> _Text shown_:
Content starts

When the vehicle driver moves the ignition switch to the CRANK position, the lift pump circuit is completed through the relay contacts (refer to Figure 8-26, view A). During this time, oil pressure is building to the point of closing the contacts of the pressure switch/sending unit. A minimum of 28 kPa (4 psi) is required to close the switch contacts.

When the ignition switch is returned to the RUN position, the oil pressure of the running engine maintains electrical power to the lift pump (refer to Figure 8-26, view B). If engine oil pressure drops below 28 kPa (4 psi), the engine will run poorly or stall when the lift pump circuit opens.

Source- GM 6.5L Turbo Diesel DB2 Student Handbook. Feel free to download your own copy. Most educational and although NOT intended to be a substitute for the proper service manual(s), it contains alot of helpful troubleshooting tips and diagnostic procedures

Largely the same for 1995 models with a couple notable differences.
'95 model LPR and fuses were relocated to the UHFRC, and the DLC's 'Fuel Pump Test' terminal is 'F', not 'G'.

Content ends

> _Study material_:
Content starts

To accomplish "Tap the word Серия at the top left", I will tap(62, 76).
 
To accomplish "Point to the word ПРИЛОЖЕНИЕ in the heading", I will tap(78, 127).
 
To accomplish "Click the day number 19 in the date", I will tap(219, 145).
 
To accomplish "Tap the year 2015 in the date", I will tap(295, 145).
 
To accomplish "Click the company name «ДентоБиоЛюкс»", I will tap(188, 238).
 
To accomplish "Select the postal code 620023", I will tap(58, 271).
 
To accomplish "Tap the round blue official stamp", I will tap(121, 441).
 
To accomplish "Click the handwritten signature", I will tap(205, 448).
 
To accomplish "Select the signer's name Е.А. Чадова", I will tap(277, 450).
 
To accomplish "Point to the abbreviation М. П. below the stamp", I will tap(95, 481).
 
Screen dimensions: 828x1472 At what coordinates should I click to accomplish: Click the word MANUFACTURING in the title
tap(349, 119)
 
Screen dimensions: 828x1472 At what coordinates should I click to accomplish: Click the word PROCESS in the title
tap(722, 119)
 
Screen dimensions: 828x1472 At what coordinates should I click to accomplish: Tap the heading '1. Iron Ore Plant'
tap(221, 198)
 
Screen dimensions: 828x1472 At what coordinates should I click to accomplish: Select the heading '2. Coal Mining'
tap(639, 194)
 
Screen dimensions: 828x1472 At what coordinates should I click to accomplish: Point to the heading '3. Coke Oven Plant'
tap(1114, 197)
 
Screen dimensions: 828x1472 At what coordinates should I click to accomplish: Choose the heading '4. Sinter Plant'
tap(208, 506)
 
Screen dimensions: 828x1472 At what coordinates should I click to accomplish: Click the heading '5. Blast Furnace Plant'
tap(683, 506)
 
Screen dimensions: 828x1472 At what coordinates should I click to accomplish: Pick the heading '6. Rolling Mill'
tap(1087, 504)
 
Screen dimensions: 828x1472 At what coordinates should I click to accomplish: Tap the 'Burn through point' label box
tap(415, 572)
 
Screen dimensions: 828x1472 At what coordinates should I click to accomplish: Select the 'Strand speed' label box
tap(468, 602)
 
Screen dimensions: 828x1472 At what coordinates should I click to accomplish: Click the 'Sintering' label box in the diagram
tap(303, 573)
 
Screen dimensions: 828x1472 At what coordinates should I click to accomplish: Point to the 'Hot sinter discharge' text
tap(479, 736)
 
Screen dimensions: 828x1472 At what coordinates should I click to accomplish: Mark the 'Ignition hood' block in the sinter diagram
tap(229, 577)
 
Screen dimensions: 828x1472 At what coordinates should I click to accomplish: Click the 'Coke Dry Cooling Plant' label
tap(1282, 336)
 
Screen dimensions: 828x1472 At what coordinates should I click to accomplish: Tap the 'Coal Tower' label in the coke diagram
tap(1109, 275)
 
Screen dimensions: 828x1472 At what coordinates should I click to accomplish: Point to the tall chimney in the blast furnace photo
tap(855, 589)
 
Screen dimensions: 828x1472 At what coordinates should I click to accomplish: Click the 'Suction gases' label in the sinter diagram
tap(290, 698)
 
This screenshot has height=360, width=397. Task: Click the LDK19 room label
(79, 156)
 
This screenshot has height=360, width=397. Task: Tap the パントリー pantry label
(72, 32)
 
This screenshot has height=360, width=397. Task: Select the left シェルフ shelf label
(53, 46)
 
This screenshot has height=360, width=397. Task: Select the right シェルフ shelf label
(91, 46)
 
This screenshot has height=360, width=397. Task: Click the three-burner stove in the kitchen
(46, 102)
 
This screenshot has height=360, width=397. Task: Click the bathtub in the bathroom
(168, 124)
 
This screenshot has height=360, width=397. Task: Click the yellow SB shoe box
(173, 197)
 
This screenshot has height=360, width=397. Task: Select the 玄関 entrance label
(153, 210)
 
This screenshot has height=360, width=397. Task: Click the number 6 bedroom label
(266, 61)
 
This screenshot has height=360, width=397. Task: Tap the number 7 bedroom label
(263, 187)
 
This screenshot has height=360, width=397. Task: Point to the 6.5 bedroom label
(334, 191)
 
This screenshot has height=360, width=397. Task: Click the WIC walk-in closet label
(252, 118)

Content ends

> _Task goal_:
In the text about the diesel lift pump circuit above, write out the passage from "Source- GM 6.5L" up to and including "is 'F', not 'G'." word for word.

> _Result of this exercise_:
Source- GM 6.5L Turbo Diesel DB2 Student Handbook. Feel free to download your own copy. Most educational and although NOT intended to be a substitute for the proper service manual(s), it contains alot of helpful troubleshooting tips and diagnostic procedures

Largely the same for 1995 models with a couple notable differences.
'95 model LPR and fuses were relocated to the UHFRC, and the DLC's 'Fuel Pump Test' terminal is 'F', not 'G'.